[WORK TO COMPLETE]
Copy the lines from the one containing "You are a computer-use" to the one containing "pyautogui.click(x=1450, y=387)", including both of those lines, without any change.

[INFORMATION SUPPLIED]
•••

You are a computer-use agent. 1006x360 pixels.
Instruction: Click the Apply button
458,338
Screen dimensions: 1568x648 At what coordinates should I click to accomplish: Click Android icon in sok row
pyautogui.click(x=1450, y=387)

•••

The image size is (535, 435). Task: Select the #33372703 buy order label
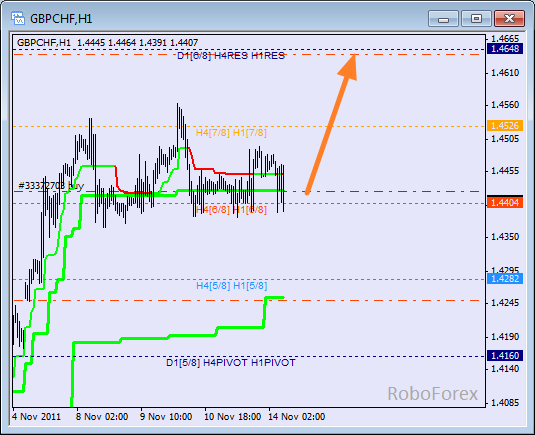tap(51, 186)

•••

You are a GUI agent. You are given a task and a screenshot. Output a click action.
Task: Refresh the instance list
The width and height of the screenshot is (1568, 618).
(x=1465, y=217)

•••

[RESULT FOR THIS TASK]
You are a computer-use agent. 1006x360 pixels.
Instruction: Click the Apply button
458,338
Screen dimensions: 1568x648 At what coordinates should I click to accomplish: Click Android icon in sok row
pyautogui.click(x=1450, y=387)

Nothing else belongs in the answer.